ACTION ITEM >>
An exact copy of the listing is required.

───

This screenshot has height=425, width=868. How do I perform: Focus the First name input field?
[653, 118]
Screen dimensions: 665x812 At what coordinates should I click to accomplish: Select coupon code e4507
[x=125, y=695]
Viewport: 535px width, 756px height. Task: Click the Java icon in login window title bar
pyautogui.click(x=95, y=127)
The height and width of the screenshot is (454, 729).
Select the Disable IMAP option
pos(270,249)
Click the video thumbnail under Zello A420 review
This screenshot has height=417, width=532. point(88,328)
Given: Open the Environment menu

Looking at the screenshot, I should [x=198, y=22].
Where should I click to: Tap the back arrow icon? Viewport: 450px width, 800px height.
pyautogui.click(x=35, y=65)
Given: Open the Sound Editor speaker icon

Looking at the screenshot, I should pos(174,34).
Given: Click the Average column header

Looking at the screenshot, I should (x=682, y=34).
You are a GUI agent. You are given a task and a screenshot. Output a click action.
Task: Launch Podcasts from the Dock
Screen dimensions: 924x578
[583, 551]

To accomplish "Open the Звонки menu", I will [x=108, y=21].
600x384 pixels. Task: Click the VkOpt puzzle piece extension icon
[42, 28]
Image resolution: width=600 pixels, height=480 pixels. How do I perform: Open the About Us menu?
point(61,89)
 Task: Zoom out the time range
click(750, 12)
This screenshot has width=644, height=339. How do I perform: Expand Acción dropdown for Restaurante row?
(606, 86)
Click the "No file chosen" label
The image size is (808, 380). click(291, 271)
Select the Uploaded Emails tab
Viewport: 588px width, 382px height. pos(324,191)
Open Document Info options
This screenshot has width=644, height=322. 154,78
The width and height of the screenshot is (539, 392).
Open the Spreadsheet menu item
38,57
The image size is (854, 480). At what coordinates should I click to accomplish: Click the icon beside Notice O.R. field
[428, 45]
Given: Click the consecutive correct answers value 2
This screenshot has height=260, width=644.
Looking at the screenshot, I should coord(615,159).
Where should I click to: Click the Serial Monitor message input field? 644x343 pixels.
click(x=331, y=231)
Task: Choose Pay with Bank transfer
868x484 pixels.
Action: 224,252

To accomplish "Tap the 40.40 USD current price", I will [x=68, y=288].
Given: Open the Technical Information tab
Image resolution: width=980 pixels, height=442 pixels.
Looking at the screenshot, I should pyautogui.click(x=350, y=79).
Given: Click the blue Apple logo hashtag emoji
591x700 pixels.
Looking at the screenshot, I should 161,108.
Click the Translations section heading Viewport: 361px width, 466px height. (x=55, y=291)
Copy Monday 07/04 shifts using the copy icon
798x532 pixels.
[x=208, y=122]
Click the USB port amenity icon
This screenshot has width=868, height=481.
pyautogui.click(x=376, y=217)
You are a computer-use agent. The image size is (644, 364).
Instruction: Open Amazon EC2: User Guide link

───

SOLUTION TO THE PROBLEM >>
This screenshot has height=425, width=868. How do I perform: Focus the First name input field?
[653, 118]
Screen dimensions: 665x812 At what coordinates should I click to accomplish: Select coupon code e4507
[x=125, y=695]
Viewport: 535px width, 756px height. Task: Click the Java icon in login window title bar
pyautogui.click(x=95, y=127)
The height and width of the screenshot is (454, 729).
Select the Disable IMAP option
pos(270,249)
Click the video thumbnail under Zello A420 review
This screenshot has height=417, width=532. point(88,328)
Given: Open the Environment menu

Looking at the screenshot, I should [x=198, y=22].
Where should I click to: Tap the back arrow icon? Viewport: 450px width, 800px height.
pyautogui.click(x=35, y=65)
Given: Open the Sound Editor speaker icon

Looking at the screenshot, I should pos(174,34).
Given: Click the Average column header

Looking at the screenshot, I should (x=682, y=34).
You are a GUI agent. You are given a task and a screenshot. Output a click action.
Task: Launch Podcasts from the Dock
Screen dimensions: 924x578
[583, 551]

To accomplish "Open the Звонки menu", I will [x=108, y=21].
600x384 pixels. Task: Click the VkOpt puzzle piece extension icon
[42, 28]
Image resolution: width=600 pixels, height=480 pixels. How do I perform: Open the About Us menu?
point(61,89)
 Task: Zoom out the time range
click(750, 12)
This screenshot has width=644, height=339. How do I perform: Expand Acción dropdown for Restaurante row?
(606, 86)
Click the "No file chosen" label
The image size is (808, 380). click(291, 271)
Select the Uploaded Emails tab
Viewport: 588px width, 382px height. pos(324,191)
Open Document Info options
This screenshot has width=644, height=322. 154,78
The width and height of the screenshot is (539, 392).
Open the Spreadsheet menu item
38,57
The image size is (854, 480). At what coordinates should I click to accomplish: Click the icon beside Notice O.R. field
[428, 45]
Given: Click the consecutive correct answers value 2
This screenshot has height=260, width=644.
Looking at the screenshot, I should coord(615,159).
Where should I click to: Click the Serial Monitor message input field? 644x343 pixels.
click(x=331, y=231)
Task: Choose Pay with Bank transfer
868x484 pixels.
Action: 224,252

To accomplish "Tap the 40.40 USD current price", I will [x=68, y=288].
Given: Open the Technical Information tab
Image resolution: width=980 pixels, height=442 pixels.
Looking at the screenshot, I should pyautogui.click(x=350, y=79).
Given: Click the blue Apple logo hashtag emoji
591x700 pixels.
Looking at the screenshot, I should 161,108.
Click the Translations section heading Viewport: 361px width, 466px height. (x=55, y=291)
Copy Monday 07/04 shifts using the copy icon
798x532 pixels.
[x=208, y=122]
Click the USB port amenity icon
This screenshot has width=868, height=481.
pyautogui.click(x=376, y=217)
You are a computer-use agent. The image size is (644, 364).
Instruction: Open Amazon EC2: User Guide link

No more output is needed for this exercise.